**ENTRIES**
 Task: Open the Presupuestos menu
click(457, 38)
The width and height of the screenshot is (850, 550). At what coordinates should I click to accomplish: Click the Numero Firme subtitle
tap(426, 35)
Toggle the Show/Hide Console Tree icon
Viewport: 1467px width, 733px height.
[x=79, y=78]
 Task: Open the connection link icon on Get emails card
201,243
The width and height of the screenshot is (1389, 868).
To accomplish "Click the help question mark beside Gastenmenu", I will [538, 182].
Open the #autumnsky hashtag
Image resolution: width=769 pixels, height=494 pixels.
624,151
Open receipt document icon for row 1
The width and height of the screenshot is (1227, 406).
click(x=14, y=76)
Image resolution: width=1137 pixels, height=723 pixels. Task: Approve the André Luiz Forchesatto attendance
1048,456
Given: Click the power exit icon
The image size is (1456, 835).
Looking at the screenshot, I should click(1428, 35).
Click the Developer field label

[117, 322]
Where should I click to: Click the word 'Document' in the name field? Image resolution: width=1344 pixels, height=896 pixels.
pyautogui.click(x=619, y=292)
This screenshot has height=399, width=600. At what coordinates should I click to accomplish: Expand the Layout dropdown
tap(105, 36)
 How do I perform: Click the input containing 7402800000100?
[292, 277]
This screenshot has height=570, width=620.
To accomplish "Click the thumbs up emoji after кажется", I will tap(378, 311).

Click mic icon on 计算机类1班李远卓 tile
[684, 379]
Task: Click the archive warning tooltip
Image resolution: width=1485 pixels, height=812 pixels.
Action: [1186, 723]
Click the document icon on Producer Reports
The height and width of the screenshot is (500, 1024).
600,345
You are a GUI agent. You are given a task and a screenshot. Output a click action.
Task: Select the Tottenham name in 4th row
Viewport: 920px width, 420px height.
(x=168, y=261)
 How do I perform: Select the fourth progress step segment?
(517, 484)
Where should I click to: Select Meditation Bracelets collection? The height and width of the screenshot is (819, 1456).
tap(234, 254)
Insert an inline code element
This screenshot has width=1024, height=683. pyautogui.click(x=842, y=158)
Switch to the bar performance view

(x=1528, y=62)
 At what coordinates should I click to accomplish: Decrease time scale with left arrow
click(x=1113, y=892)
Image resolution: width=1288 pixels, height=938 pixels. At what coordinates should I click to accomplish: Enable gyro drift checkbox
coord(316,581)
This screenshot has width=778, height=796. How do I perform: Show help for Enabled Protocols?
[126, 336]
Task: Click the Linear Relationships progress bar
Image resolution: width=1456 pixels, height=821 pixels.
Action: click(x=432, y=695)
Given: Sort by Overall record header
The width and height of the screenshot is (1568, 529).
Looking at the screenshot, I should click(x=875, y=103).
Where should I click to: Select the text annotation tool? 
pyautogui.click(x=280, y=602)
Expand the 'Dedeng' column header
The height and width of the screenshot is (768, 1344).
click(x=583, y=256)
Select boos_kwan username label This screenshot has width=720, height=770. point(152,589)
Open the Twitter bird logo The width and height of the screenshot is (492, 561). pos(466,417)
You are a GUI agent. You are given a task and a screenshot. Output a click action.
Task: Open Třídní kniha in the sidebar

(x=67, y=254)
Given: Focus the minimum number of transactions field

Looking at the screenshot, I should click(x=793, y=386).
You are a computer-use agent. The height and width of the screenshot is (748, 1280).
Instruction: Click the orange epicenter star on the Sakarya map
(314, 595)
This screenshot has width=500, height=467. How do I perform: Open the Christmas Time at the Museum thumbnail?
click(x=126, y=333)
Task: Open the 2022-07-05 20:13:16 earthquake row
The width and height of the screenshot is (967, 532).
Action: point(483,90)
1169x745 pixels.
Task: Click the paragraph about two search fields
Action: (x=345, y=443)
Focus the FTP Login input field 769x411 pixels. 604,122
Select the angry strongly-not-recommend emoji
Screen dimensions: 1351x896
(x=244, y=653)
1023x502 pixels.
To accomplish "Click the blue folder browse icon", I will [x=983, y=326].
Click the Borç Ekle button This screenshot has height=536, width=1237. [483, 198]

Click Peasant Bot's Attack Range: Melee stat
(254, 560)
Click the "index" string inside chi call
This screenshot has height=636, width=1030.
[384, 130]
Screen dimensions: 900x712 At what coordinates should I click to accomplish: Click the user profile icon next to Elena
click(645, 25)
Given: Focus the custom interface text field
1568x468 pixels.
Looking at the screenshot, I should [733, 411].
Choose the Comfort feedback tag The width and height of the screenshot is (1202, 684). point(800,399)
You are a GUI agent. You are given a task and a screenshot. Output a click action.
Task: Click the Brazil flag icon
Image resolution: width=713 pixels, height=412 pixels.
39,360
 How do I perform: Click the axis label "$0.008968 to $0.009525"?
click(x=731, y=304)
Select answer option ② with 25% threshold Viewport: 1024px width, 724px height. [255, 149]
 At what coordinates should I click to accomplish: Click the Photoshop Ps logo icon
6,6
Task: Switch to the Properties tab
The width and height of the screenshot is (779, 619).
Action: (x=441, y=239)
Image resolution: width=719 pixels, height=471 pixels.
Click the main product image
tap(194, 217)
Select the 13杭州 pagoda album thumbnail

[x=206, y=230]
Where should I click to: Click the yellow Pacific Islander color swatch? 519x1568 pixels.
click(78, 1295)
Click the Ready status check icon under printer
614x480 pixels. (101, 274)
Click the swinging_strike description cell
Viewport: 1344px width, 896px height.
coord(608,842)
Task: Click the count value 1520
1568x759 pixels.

**TASK STATEMENT**
Could you copy all of the material above, line for line, without changing anything?

**SOLUTION TO THIS PROBLEM**
 Task: Open the Presupuestos menu
click(457, 38)
The width and height of the screenshot is (850, 550). At what coordinates should I click to accomplish: Click the Numero Firme subtitle
tap(426, 35)
Toggle the Show/Hide Console Tree icon
Viewport: 1467px width, 733px height.
[x=79, y=78]
 Task: Open the connection link icon on Get emails card
201,243
The width and height of the screenshot is (1389, 868).
To accomplish "Click the help question mark beside Gastenmenu", I will [538, 182].
Open the #autumnsky hashtag
Image resolution: width=769 pixels, height=494 pixels.
624,151
Open receipt document icon for row 1
The width and height of the screenshot is (1227, 406).
click(x=14, y=76)
Image resolution: width=1137 pixels, height=723 pixels. Task: Approve the André Luiz Forchesatto attendance
1048,456
Given: Click the power exit icon
The image size is (1456, 835).
Looking at the screenshot, I should click(1428, 35).
Click the Developer field label

[117, 322]
Where should I click to: Click the word 'Document' in the name field? Image resolution: width=1344 pixels, height=896 pixels.
pyautogui.click(x=619, y=292)
This screenshot has height=399, width=600. At what coordinates should I click to accomplish: Expand the Layout dropdown
tap(105, 36)
 How do I perform: Click the input containing 7402800000100?
[292, 277]
This screenshot has height=570, width=620.
To accomplish "Click the thumbs up emoji after кажется", I will tap(378, 311).

Click mic icon on 计算机类1班李远卓 tile
[684, 379]
Task: Click the archive warning tooltip
Image resolution: width=1485 pixels, height=812 pixels.
Action: [1186, 723]
Click the document icon on Producer Reports
The height and width of the screenshot is (500, 1024).
600,345
You are a GUI agent. You are given a task and a screenshot. Output a click action.
Task: Select the Tottenham name in 4th row
Viewport: 920px width, 420px height.
(x=168, y=261)
 How do I perform: Select the fourth progress step segment?
(517, 484)
Where should I click to: Select Meditation Bracelets collection? The height and width of the screenshot is (819, 1456).
tap(234, 254)
Insert an inline code element
This screenshot has width=1024, height=683. pyautogui.click(x=842, y=158)
Switch to the bar performance view

(x=1528, y=62)
 At what coordinates should I click to accomplish: Decrease time scale with left arrow
click(x=1113, y=892)
Image resolution: width=1288 pixels, height=938 pixels. At what coordinates should I click to accomplish: Enable gyro drift checkbox
coord(316,581)
This screenshot has width=778, height=796. How do I perform: Show help for Enabled Protocols?
[126, 336]
Task: Click the Linear Relationships progress bar
Image resolution: width=1456 pixels, height=821 pixels.
Action: click(x=432, y=695)
Given: Sort by Overall record header
The width and height of the screenshot is (1568, 529).
Looking at the screenshot, I should click(x=875, y=103).
Where should I click to: Select the text annotation tool? 
pyautogui.click(x=280, y=602)
Expand the 'Dedeng' column header
The height and width of the screenshot is (768, 1344).
click(x=583, y=256)
Select boos_kwan username label This screenshot has width=720, height=770. point(152,589)
Open the Twitter bird logo The width and height of the screenshot is (492, 561). pos(466,417)
You are a GUI agent. You are given a task and a screenshot. Output a click action.
Task: Open Třídní kniha in the sidebar

(x=67, y=254)
Given: Focus the minimum number of transactions field

Looking at the screenshot, I should click(x=793, y=386).
You are a computer-use agent. The height and width of the screenshot is (748, 1280).
Instruction: Click the orange epicenter star on the Sakarya map
(314, 595)
This screenshot has width=500, height=467. How do I perform: Open the Christmas Time at the Museum thumbnail?
click(x=126, y=333)
Task: Open the 2022-07-05 20:13:16 earthquake row
The width and height of the screenshot is (967, 532).
Action: point(483,90)
1169x745 pixels.
Task: Click the paragraph about two search fields
Action: (x=345, y=443)
Focus the FTP Login input field 769x411 pixels. 604,122
Select the angry strongly-not-recommend emoji
Screen dimensions: 1351x896
(x=244, y=653)
1023x502 pixels.
To accomplish "Click the blue folder browse icon", I will [x=983, y=326].
Click the Borç Ekle button This screenshot has height=536, width=1237. [483, 198]

Click Peasant Bot's Attack Range: Melee stat
(254, 560)
Click the "index" string inside chi call
This screenshot has height=636, width=1030.
[384, 130]
Screen dimensions: 900x712 At what coordinates should I click to accomplish: Click the user profile icon next to Elena
click(645, 25)
Given: Focus the custom interface text field
1568x468 pixels.
Looking at the screenshot, I should [733, 411].
Choose the Comfort feedback tag The width and height of the screenshot is (1202, 684). point(800,399)
You are a GUI agent. You are given a task and a screenshot. Output a click action.
Task: Click the Brazil flag icon
Image resolution: width=713 pixels, height=412 pixels.
39,360
 How do I perform: Click the axis label "$0.008968 to $0.009525"?
click(x=731, y=304)
Select answer option ② with 25% threshold Viewport: 1024px width, 724px height. [255, 149]
 At what coordinates should I click to accomplish: Click the Photoshop Ps logo icon
6,6
Task: Switch to the Properties tab
The width and height of the screenshot is (779, 619).
Action: (x=441, y=239)
Image resolution: width=719 pixels, height=471 pixels.
Click the main product image
tap(194, 217)
Select the 13杭州 pagoda album thumbnail

[x=206, y=230]
Where should I click to: Click the yellow Pacific Islander color swatch? 519x1568 pixels.
click(78, 1295)
Click the Ready status check icon under printer
614x480 pixels. (101, 274)
Click the swinging_strike description cell
Viewport: 1344px width, 896px height.
coord(608,842)
Task: Click the count value 1520
1568x759 pixels.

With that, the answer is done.